Will sat in silence for a moment. If the killer had been studying at Quantico, there was a decent chance that they’d been in one of his classes at some point.
“Have you checked any lists of former students? Any who might have washed out, but still stayed in the area?”
“That’s a pretty big list as it turns out. We’re working on it right now.”
After he had ended the call, Will sat back on his chair, and covered his eyes. Something told him that this was not only going to be dirty, hot, and messy, but that if this killer had been training to be a profiler, it would tax him in ways he didn’t want to consider.
. . . . .
Jack hadn’t exaggerated about the conditions. It had been unusually wet, and unseasonably hot in south central Pennsylvania, where the body farm had been found in a remote corner of the Michaux State Forest, about two hours from both Wolf Trap and Baltimore. The scene was described him as, literally, being in the middle of a swamp, or something like an island in the middle of one. It may have been there for almost two years. No one went out there regularly, as it was too overrun by biting insects, and the only way to get there was to wade through the swamp itself.
The investigators that secured the area manage to canopy it with yards and yards of parachute fabric so it could be worked on with a little cover from the blazing sun, and not be further corrupted by rain. They surmised that the killer waded out there pulling bodies and equipment in a small boat of some kind; and sure enough, on one of the outer banks where the swamp met land, a canoe made from birch bark had been found concealed under heavy brush.

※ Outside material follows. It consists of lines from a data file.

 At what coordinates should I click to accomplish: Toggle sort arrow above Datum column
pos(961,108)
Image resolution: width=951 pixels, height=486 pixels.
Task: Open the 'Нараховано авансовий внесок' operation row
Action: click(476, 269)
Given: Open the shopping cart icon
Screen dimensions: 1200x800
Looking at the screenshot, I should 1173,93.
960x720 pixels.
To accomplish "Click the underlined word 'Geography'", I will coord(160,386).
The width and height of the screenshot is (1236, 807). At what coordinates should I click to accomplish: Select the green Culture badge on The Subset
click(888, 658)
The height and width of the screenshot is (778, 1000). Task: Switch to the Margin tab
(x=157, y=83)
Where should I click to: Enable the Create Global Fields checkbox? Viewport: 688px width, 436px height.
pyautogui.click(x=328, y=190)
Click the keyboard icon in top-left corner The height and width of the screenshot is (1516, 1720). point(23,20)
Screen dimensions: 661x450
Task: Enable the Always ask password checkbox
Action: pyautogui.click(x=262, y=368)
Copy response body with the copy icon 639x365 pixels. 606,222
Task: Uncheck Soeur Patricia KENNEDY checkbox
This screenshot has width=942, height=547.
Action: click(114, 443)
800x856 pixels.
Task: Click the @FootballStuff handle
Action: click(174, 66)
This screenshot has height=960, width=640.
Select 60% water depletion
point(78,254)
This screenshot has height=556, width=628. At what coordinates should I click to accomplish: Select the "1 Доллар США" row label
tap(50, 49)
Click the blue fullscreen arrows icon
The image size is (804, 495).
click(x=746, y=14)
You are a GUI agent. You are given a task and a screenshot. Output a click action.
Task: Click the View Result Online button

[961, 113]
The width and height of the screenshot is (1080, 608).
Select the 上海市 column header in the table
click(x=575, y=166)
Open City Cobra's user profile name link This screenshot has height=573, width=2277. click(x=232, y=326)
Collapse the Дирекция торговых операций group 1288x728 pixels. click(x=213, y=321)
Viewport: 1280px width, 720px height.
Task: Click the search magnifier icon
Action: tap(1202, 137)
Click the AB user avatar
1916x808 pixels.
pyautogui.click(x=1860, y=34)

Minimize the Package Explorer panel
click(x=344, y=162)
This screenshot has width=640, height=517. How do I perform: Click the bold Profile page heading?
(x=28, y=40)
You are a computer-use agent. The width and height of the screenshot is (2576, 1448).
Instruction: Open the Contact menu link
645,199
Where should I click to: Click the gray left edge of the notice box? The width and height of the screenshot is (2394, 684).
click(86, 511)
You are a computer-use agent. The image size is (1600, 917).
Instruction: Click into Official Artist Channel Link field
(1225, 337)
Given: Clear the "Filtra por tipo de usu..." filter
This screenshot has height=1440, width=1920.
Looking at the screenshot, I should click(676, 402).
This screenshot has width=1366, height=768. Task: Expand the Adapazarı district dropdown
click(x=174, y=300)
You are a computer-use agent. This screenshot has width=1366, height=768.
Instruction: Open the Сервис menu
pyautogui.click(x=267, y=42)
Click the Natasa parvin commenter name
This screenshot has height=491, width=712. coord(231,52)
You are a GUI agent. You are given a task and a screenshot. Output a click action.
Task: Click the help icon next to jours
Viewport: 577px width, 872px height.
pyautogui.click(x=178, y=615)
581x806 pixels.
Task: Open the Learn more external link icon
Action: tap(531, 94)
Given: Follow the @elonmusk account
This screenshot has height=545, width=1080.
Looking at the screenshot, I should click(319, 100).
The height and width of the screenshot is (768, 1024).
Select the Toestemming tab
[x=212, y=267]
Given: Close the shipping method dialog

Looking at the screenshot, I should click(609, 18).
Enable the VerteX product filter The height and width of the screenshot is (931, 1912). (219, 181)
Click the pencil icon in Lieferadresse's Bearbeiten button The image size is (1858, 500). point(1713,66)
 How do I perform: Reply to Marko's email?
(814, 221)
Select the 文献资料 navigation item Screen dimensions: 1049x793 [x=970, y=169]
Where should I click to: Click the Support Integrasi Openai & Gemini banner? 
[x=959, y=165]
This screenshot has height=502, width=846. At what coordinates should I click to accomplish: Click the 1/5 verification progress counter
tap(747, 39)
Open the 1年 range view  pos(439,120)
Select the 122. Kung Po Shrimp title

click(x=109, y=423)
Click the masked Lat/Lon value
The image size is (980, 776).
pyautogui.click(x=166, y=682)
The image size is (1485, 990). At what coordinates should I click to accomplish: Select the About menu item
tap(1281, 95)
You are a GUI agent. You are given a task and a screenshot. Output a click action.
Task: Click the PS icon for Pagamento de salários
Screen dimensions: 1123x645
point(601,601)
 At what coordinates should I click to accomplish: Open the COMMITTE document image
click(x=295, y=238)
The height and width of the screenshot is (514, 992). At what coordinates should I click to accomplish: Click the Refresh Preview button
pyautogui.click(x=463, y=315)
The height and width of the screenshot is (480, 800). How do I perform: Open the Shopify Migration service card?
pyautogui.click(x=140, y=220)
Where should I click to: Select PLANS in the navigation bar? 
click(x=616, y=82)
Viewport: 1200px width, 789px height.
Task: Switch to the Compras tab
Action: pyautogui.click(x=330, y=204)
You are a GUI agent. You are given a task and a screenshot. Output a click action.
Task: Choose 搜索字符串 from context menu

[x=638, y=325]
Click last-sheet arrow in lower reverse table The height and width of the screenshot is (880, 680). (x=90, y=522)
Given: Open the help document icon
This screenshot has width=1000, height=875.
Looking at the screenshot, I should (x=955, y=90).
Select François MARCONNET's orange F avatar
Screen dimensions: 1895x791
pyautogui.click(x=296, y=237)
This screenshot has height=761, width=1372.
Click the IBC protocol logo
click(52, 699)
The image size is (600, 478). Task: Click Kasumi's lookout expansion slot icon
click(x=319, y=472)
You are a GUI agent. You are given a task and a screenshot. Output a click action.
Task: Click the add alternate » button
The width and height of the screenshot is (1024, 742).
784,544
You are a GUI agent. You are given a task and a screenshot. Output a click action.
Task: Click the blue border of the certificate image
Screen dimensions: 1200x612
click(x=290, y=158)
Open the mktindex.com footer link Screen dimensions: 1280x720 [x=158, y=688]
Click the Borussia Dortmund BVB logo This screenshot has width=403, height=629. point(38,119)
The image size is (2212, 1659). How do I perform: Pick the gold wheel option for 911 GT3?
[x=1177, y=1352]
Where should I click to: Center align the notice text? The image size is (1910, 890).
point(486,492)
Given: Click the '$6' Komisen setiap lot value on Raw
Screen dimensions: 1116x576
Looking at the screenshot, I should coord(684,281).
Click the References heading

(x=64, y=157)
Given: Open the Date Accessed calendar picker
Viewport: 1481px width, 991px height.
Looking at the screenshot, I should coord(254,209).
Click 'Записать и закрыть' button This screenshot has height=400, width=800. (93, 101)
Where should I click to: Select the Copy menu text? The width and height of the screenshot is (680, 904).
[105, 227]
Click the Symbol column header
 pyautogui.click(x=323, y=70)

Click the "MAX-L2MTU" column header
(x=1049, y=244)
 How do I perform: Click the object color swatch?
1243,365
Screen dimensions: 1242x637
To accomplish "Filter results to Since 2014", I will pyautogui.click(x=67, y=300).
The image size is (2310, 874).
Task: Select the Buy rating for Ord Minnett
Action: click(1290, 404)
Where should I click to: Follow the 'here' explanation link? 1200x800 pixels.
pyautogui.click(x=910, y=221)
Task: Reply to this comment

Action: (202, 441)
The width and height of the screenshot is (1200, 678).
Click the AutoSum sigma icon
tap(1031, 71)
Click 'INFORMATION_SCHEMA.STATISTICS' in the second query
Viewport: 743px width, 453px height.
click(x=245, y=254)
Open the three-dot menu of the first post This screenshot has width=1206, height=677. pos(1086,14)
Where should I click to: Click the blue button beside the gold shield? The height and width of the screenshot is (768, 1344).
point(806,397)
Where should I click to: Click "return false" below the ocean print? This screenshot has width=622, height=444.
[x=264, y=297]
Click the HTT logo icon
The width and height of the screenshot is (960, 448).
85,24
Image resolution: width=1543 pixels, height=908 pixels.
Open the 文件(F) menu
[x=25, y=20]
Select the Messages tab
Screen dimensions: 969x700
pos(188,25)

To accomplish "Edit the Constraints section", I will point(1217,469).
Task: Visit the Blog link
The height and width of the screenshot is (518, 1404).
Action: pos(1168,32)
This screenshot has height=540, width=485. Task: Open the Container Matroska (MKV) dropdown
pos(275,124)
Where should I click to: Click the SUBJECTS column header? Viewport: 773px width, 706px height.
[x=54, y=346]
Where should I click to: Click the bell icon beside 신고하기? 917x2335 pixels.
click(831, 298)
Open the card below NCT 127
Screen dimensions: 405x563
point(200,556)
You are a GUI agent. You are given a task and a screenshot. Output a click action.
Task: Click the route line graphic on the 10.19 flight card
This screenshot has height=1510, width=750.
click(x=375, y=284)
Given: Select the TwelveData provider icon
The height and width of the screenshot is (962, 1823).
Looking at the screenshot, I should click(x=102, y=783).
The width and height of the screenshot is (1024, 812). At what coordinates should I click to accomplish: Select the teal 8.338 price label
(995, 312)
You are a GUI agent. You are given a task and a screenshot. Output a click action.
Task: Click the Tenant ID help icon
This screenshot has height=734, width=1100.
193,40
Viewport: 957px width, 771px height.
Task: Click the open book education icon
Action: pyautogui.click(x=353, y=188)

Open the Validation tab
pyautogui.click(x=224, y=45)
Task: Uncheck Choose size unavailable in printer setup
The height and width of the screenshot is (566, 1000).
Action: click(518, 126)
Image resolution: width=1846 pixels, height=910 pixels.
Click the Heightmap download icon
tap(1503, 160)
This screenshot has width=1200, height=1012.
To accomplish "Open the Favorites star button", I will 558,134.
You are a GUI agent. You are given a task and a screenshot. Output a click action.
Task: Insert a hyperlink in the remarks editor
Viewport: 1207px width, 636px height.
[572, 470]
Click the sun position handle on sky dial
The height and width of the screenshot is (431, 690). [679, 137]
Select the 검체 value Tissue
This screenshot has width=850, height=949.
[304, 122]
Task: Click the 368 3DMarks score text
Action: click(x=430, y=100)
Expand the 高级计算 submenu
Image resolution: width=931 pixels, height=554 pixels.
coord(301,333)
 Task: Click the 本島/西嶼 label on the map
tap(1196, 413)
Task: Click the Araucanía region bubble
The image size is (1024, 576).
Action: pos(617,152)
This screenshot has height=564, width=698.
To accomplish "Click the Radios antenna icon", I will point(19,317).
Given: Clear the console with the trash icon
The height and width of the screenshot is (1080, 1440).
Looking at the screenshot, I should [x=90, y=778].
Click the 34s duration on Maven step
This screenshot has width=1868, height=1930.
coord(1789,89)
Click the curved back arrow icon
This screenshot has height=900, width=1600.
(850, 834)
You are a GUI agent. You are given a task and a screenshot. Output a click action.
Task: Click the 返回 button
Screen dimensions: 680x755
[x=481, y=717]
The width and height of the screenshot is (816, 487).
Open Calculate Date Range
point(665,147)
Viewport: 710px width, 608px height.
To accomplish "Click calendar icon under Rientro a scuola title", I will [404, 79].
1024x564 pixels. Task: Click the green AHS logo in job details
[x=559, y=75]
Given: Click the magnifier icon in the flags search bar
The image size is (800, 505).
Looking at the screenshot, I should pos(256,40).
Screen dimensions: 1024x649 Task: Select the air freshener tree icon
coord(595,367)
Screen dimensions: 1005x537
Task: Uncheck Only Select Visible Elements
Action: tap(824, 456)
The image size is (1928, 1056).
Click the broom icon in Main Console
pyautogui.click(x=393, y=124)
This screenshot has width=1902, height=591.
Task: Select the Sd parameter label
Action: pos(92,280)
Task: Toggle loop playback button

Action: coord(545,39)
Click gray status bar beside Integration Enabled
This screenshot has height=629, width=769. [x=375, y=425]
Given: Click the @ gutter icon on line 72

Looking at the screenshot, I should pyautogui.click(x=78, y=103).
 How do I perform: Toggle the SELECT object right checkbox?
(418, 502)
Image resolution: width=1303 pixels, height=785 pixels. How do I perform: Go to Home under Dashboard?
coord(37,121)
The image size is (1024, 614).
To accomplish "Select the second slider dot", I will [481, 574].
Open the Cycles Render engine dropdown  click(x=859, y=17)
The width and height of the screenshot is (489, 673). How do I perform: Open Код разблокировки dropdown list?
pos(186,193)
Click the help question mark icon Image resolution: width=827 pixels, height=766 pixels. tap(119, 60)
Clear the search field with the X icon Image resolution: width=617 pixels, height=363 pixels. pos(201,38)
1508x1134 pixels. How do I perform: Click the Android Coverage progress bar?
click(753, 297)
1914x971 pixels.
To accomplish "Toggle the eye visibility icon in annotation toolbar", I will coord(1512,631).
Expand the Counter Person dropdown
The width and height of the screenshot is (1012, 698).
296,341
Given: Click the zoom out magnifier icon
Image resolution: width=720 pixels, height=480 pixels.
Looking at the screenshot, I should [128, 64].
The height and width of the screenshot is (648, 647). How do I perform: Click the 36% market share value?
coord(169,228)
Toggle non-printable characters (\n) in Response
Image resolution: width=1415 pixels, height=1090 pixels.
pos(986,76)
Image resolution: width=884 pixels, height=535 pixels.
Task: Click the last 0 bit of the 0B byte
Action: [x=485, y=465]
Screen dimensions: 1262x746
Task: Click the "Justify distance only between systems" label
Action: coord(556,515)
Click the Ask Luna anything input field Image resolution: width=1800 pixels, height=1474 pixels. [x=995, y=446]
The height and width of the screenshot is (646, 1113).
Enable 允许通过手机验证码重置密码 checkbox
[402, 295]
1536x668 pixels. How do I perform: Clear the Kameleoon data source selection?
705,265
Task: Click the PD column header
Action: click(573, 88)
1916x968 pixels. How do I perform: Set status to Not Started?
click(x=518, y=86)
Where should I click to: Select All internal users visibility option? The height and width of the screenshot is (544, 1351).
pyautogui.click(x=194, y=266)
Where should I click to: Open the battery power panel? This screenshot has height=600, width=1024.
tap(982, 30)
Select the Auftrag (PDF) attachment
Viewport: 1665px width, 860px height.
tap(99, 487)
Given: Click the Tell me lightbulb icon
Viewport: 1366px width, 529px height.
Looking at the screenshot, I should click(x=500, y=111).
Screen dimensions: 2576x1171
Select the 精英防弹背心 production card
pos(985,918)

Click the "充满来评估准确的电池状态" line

Will was met at the outer gate of the forest; the entire place had been closed, all entrances were being guarded, and helicopters patrolled the area day and night (then with heat sensors). A black SUV took him to where the ATVs could take him to the edge of the swamp; and after that, it was a hot, sticky, sweaty slog with waders to the place where he’d be spending an undetermined amount of
The scene was about fifty yards in at the closest point; ten yards in and the smell hit.
There were respirators waiting for those who got to the land, a small staging area where one could change out of the hot rubber protective waterproof gear, but there was nothing that could be done while actually getting there; masks would be too hard to breathe through, and it was exercise to get through the thigh-deep muck.
No wonder Jack wanted nothing to do with this, Will thought. First time I’ve ever envied him the excuse of his sick wife to take care of.
Will stripped out of the waders as fast as he could, and put on a respirator. It was a little bit of a relief, but he still had to put on Tyvek pants; even though they were was lighter in weight, and he could leave his upper body free, it did little to alleviate how overheated he was.
As expected, Price, Katz, and Zeller were there in similar gear; they’d have to practically shout to hear each other with the masks on. Will didn’t waste any time with greetings before getting straight to the point.
“How did they die?”
Beverly Katz filled him in: “It looks like every last one of them had their skulls fractured. Not enough to break the skull open, but enough to kill them instantly. It’s not possible to confirm that visually on the more decayed ones, but the fresher ones, the indents on the skulls are extremely obvious.”
There was something Will couldn’t put his finger on. Inconsistencies in the way the bodies were killed and brought to the swamp island, roughly and without finesse, and the way that they were so meticulously arranged, and in so many different ways. Will figured he would have been able to think his way through this puzzle if it weren’t for the fact that he kept getting distracted by the undeniable truth that this person had clearly been studying to be a profiler, or a forensic investigator, or something that Will felt much too close to disentangle himself.
Katz continued her preliminary guesses: “The area is clearly divided into five zones, which can all be viewed from this center point.”
“Like a wheel of death,” Will said flatly.
“That’s a poetic way of putting it!” Price, was kneeling over a lower area in front of them, said a little too brightly.
Will looked at him with his lips in a flat line, and Price understood he was to back off on the remarks.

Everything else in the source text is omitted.